**TASK DESCRIPTION:** Could you quote, word for word, the entries from the line containing "Locate an element" through the last line of the entries, inclusive, leaving the pictures out?

--------------------------------

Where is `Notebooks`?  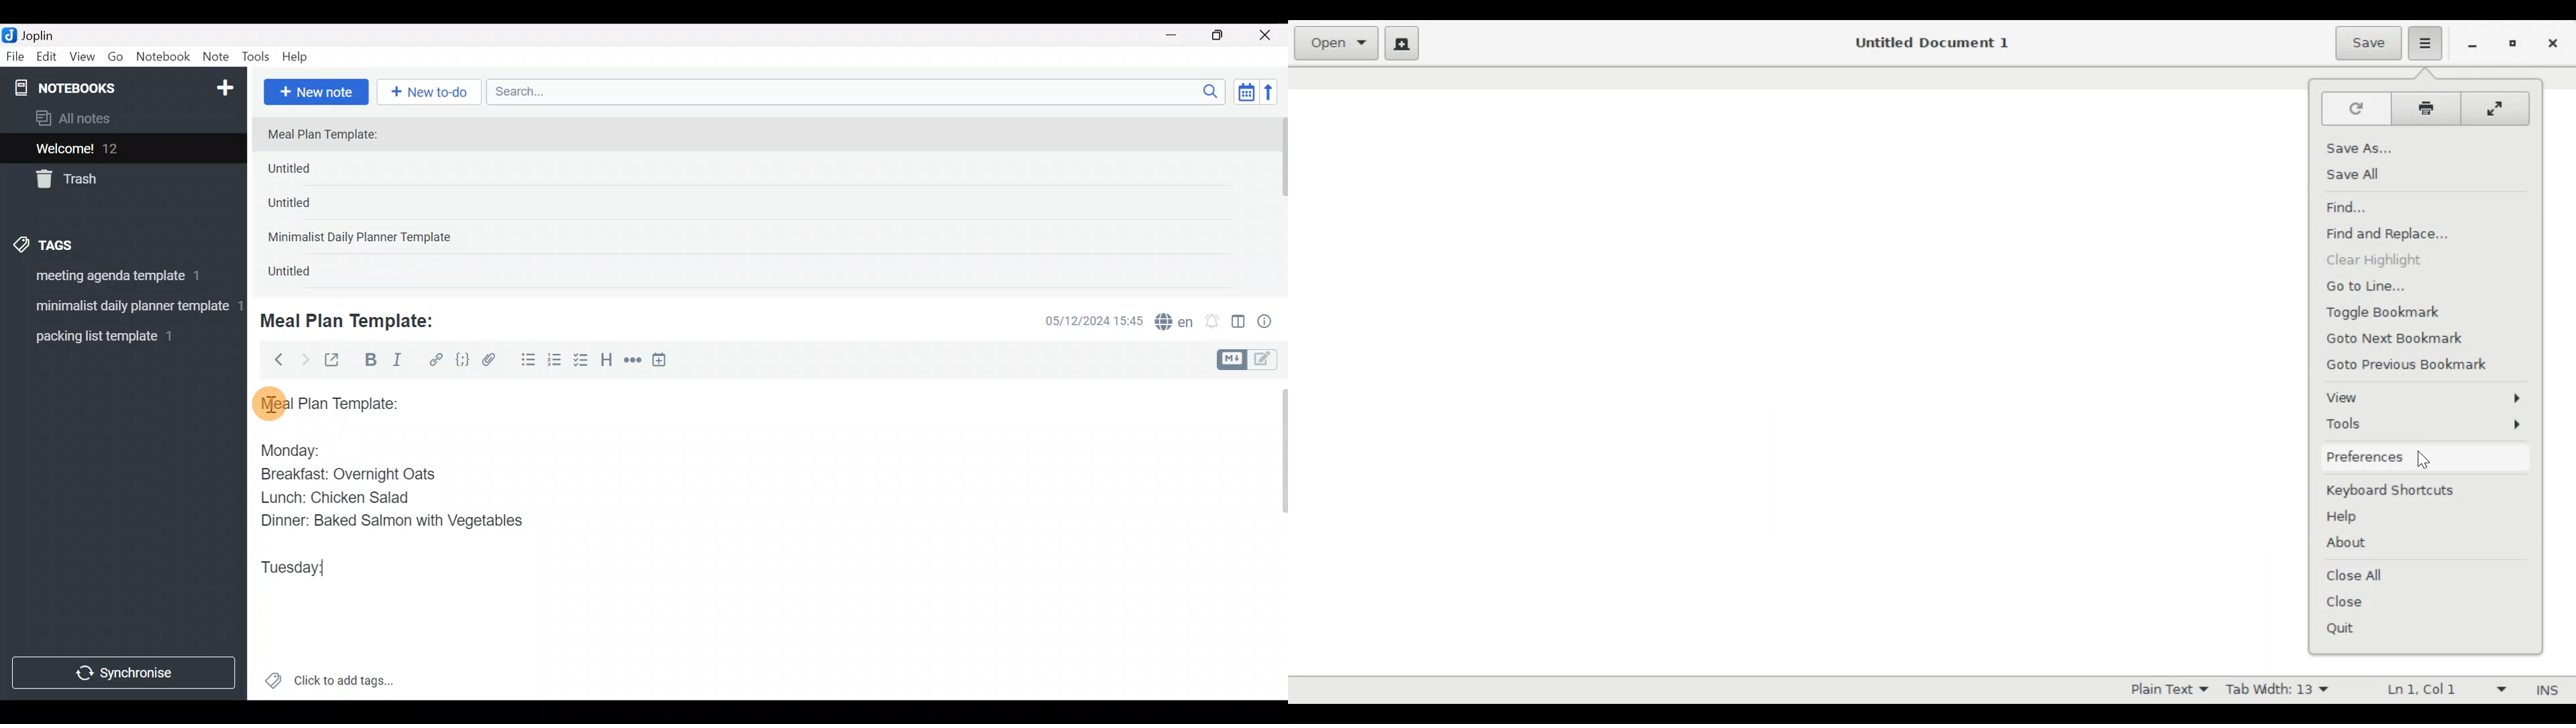 Notebooks is located at coordinates (95, 87).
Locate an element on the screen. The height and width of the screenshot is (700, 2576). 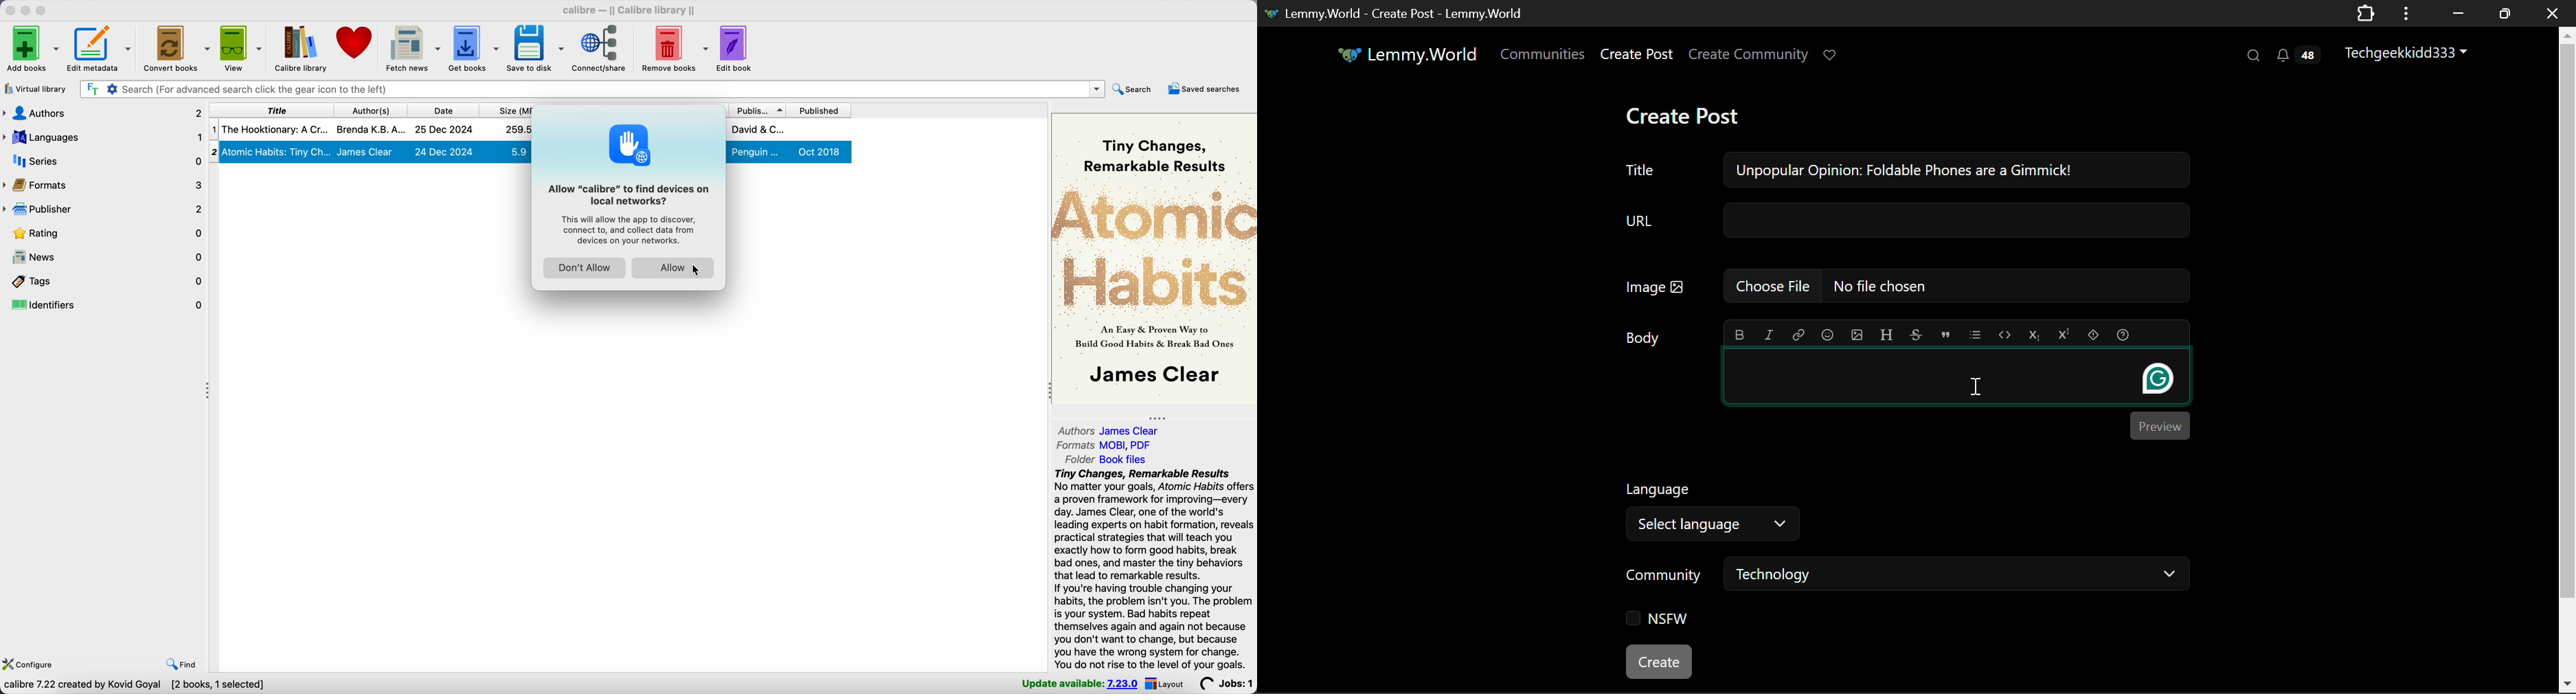
code is located at coordinates (2004, 334).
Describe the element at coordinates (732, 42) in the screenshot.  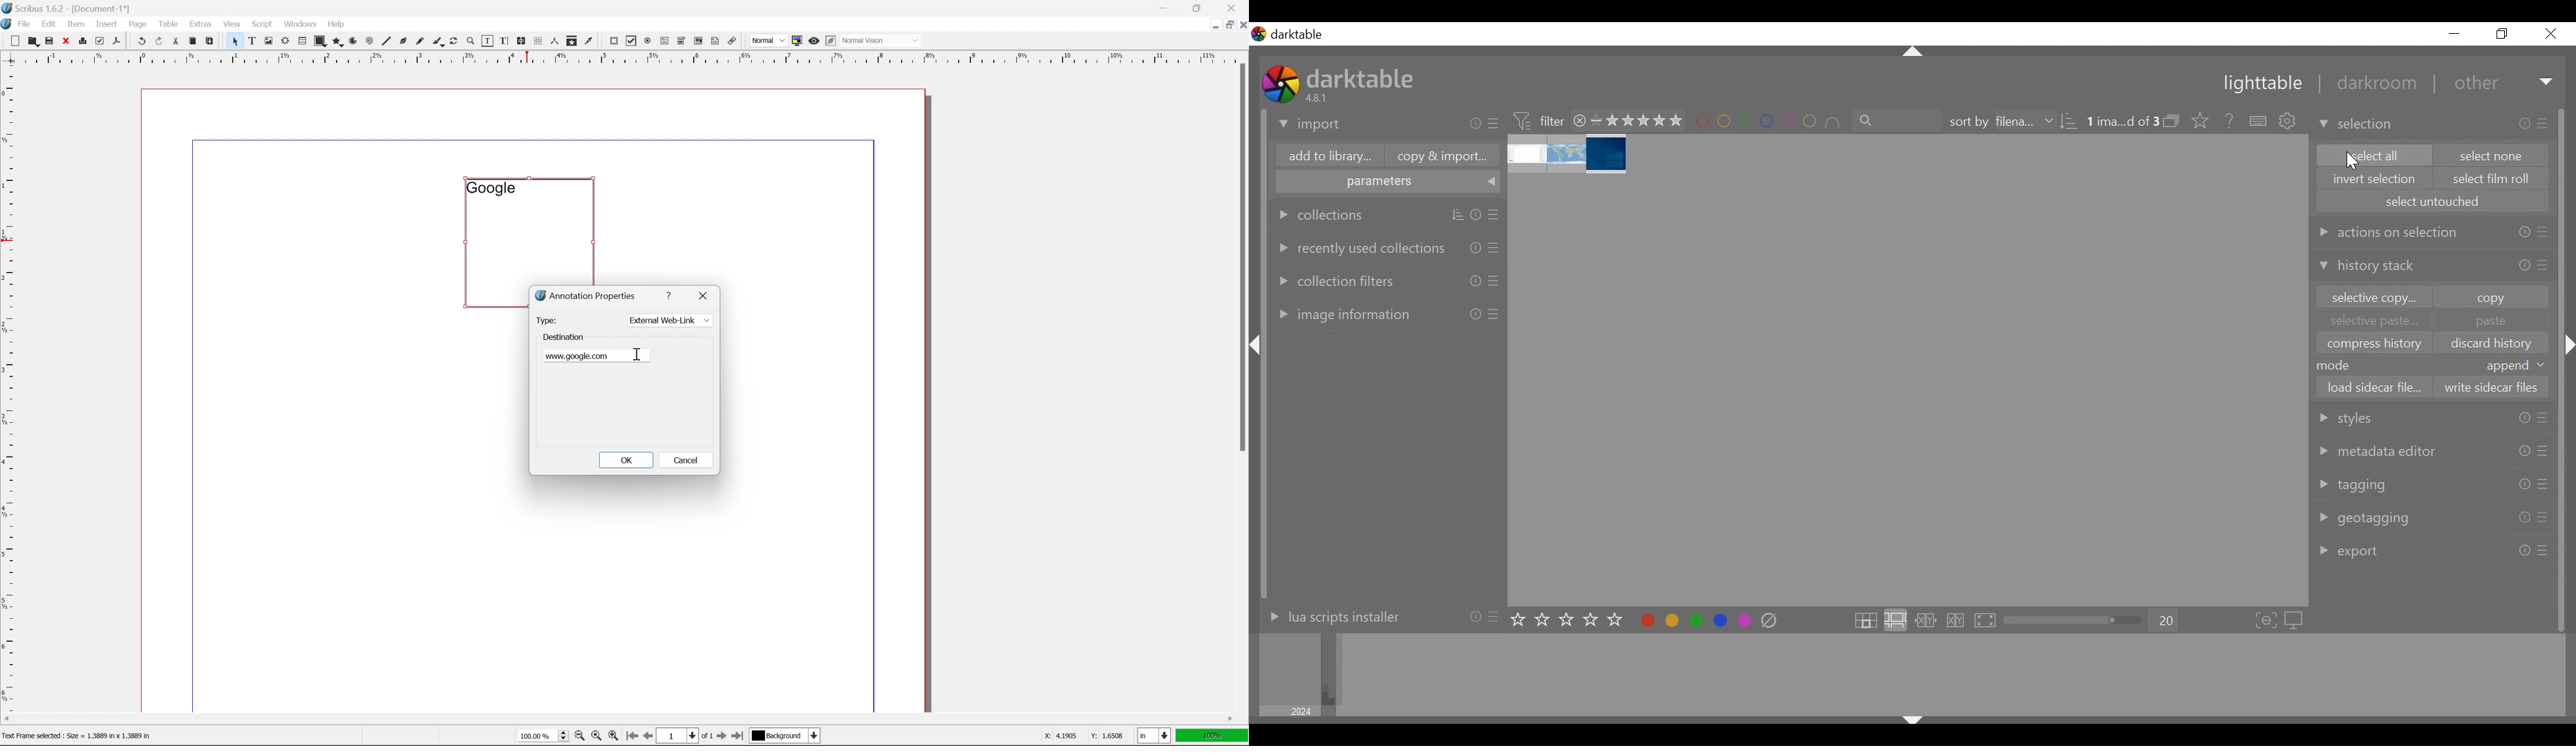
I see `link annotation` at that location.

--------------------------------

**ANSWER TO THE EXERCISE:**
Locate an element on the screen. The height and width of the screenshot is (700, 2576). 
code is located at coordinates (2004, 334).
Describe the element at coordinates (732, 42) in the screenshot.  
I see `link annotation` at that location.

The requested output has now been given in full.